The ALTS Hype Machine | February 2026

Anybody who reads the Wall Street Journal lately will have noticed something unusual: seemingly every other day, the business-related newspaper will feature a special advertising section or large advertisement telling readers to “Think it New”—the slogan for Apollo Global Management’s ‘alternative investment’ expertise. They are told that ‘perspective is power,’ and that the Wall Street Journal audience needs to think past the boring, stuffy stocks and bonds and put their money in the ‘convergence of public and private markets,’ aka ‘the future of finance’.

Apollo Global Management is a giant packager of investment products, alongside Blackstone, KKR & Co., Morgan Stanley and Blackrock—all companies that have been aggressively promoting ‘alternatives’ to a new audience of retail investors who are not hedge funds, giant college endowments or the kind of people who like to compare whose super-yacht is larger than whose. The ‘alts’ they’re pushing might be private equity or private credit, real estate or infrastructure; what they have in common is very high management fees, greater risk and a lack of liquidity—roughly translated as: if you don’t like how the investment is performing, you can’t get out of it.

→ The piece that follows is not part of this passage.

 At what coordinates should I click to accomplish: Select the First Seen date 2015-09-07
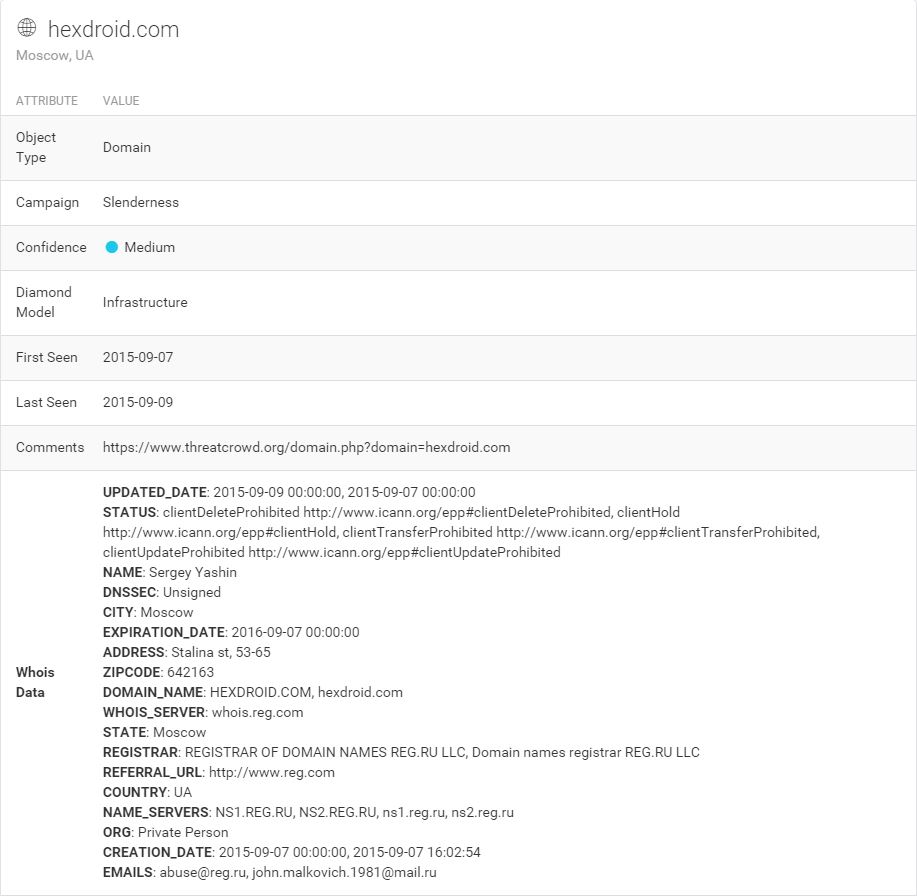coord(138,357)
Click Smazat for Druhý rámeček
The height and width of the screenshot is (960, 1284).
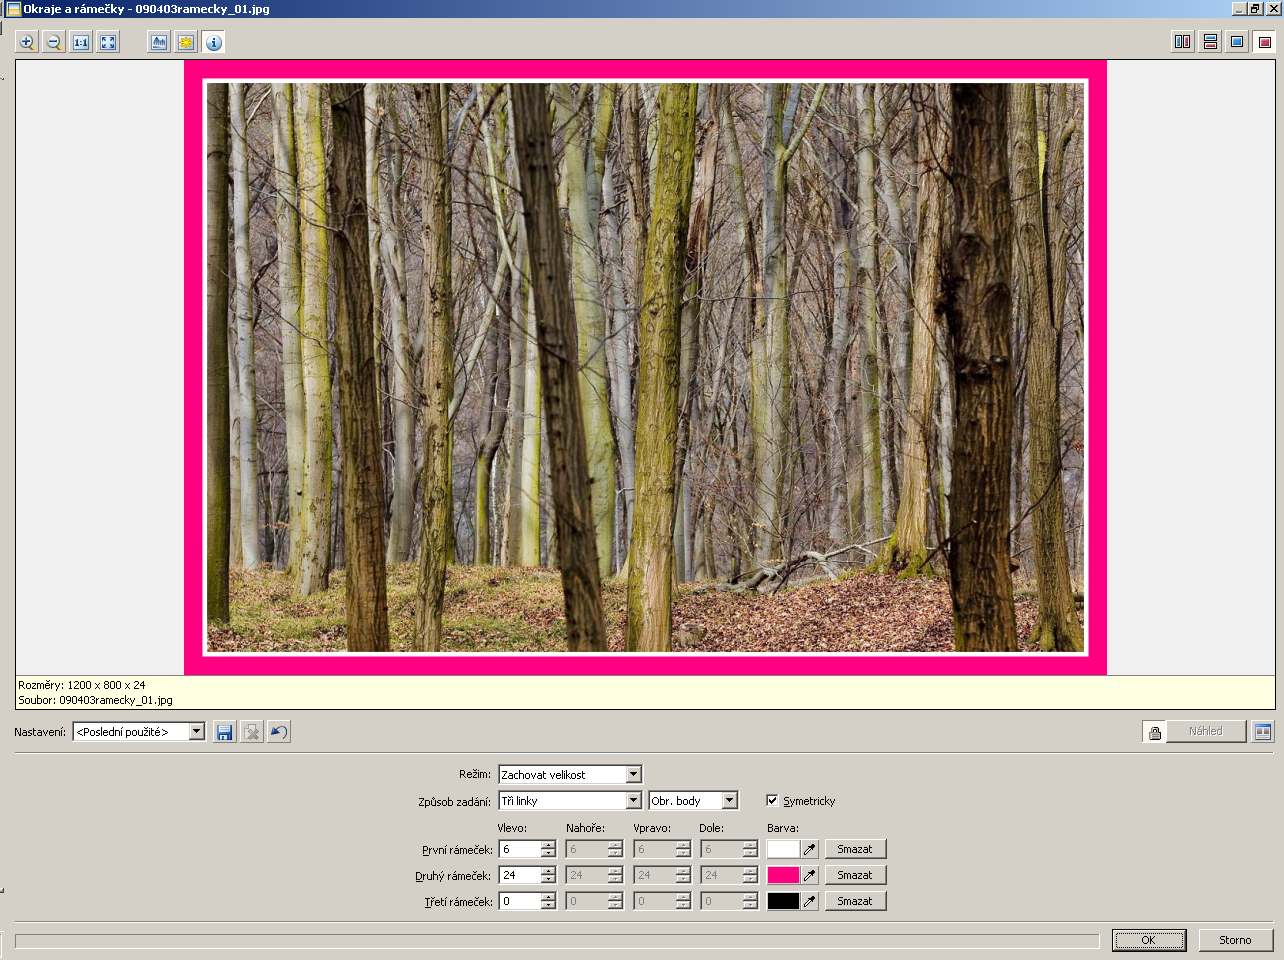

The massive marketing push has been remarkably effective. In the case of alts, a full quarter of retail investors now own at least one private equity investment, and overall some $15 trillion of private market assets are under the management of these giant marketing machines. And those investors are reaping enormous profits, right? Actually… for 2024, the aggregate alts return was 7.08%, compared with a 25% total return for the S&P 500 index. The stodgy stock index also outperformed private funds on a 3-, 5- and 10-year basis.

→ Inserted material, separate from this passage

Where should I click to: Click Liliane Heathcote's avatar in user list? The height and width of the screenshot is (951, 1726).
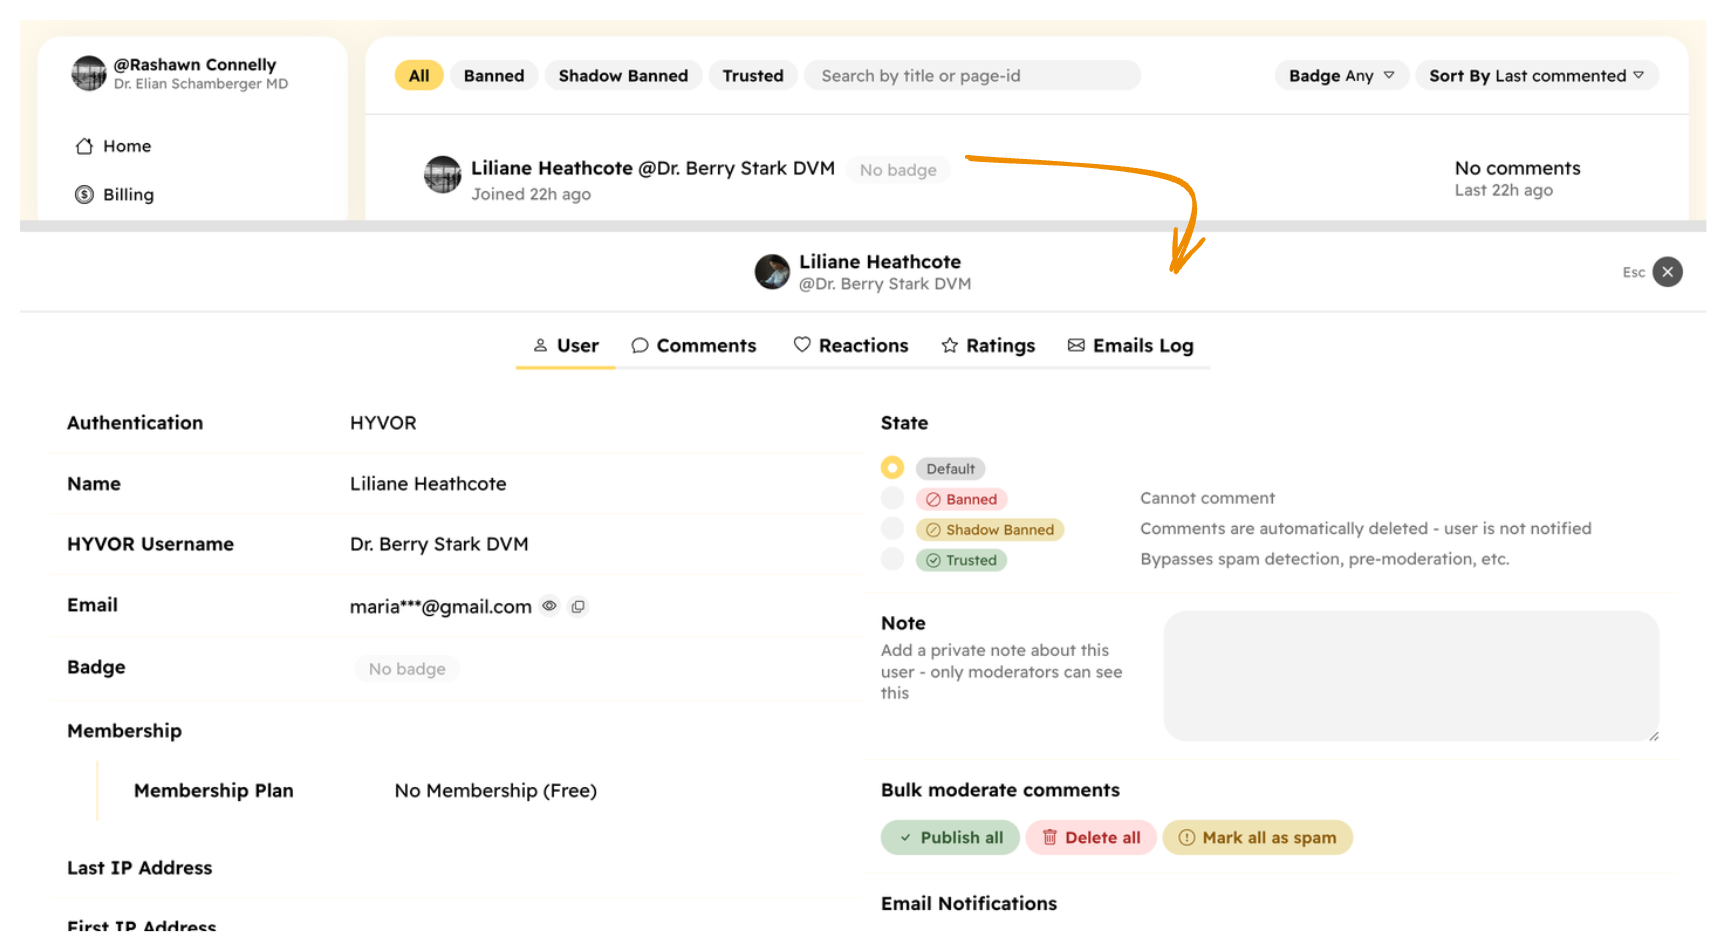443,175
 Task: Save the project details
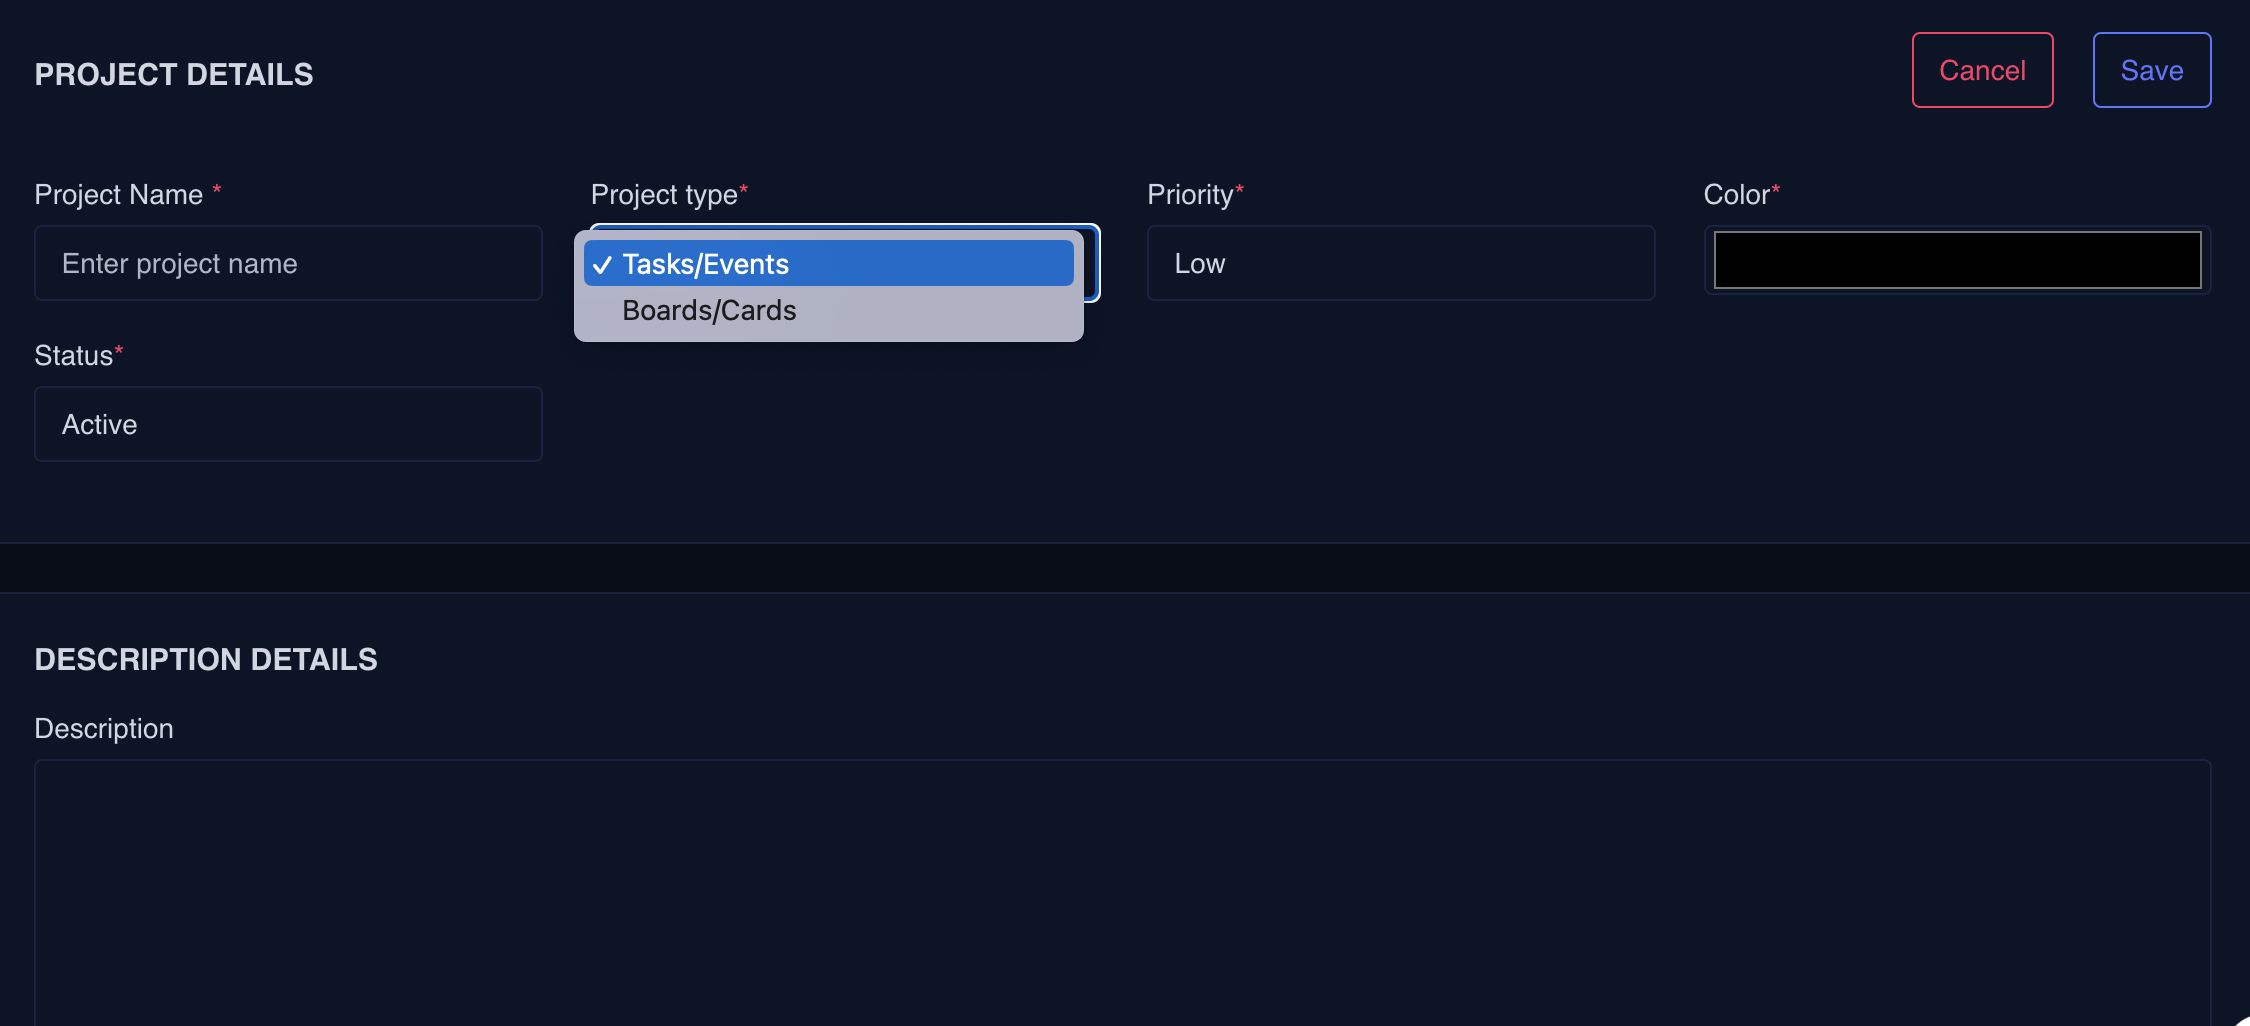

This might be related to the fact that fees for private market funds have been reported to be three times higher than those for public investments. The average expense ratio for semi-liquid funds is 3.16% a year, while it’s not hard to find index ETFs that cost .25% or less. By that measure, an alts investor is paying 13 times as much to achieve this level of long-term underperformance. Retail investors get whatever is left over—whatever the big guys aren’t interested in or reject on the merits. Boring is not beautiful, but at least it’s not overpriced and illiquid.


MIXED SIGNALS

If you’re reading tea leaves about the future of the U.S. economy, and whether the U.S. Fed will raise or lower interest rates, the most readable fronds are the monthly unemployment rate statistics. In the case of the newly-released December numbers, the U.S. economy added just 50,000 jobs in the last month of the year. But at the same time, the Bureau calculated the unemployment rate to be 4.4%, down from 4.5% in November.

Last year’s job growth was the weakest since 2003, with just 584,000 jobs added. To put that in perspective, an estimated 3.9 million Americans reached age 18 in 2025. Economists point to immigration policy slowing the supply of new workers and the impact of higher tariffs leaving employers reluctant to expand. The result has been dubbed a ‘low fire, low hire’ staffing dynamic.

Additionally, the labor participation rate—the percentage of Americans actually looking for jobs—never fully recovered from the Covid pandemic. Just over 62% of Americans seem to want jobs, down from more than 66% in 2006. If hiring remains stalled and wages are stuck in the mud, that could eventually lead to fewer retail sales—the main driver of economic growth.


ONCE A DEADBEAT…

After the coup removing Venezuela’s president, is the new leadership going to start paying their bills? Eight years ago, Venezuela defaulted on $59 billion worth of government bond obligations. Venezuelan government notes due in 2027 jumped 29% in value on the open markets right after the seizure of Nicolas Maduro.

The Venezuelan government and state-owned oil company Petroleos de Venezuela owe $43 billion in past due interest payments on top of the face value of the bonds. The country has value in its 303 billion barrels of oil reserves, but its derricks produce only about 1% of the world’s oil output. Venezuela’s total gross domestic product totals around $42.6 billion—meaning a year’s worth of the entire economy’s production equals what the country owes its creditors in back pay.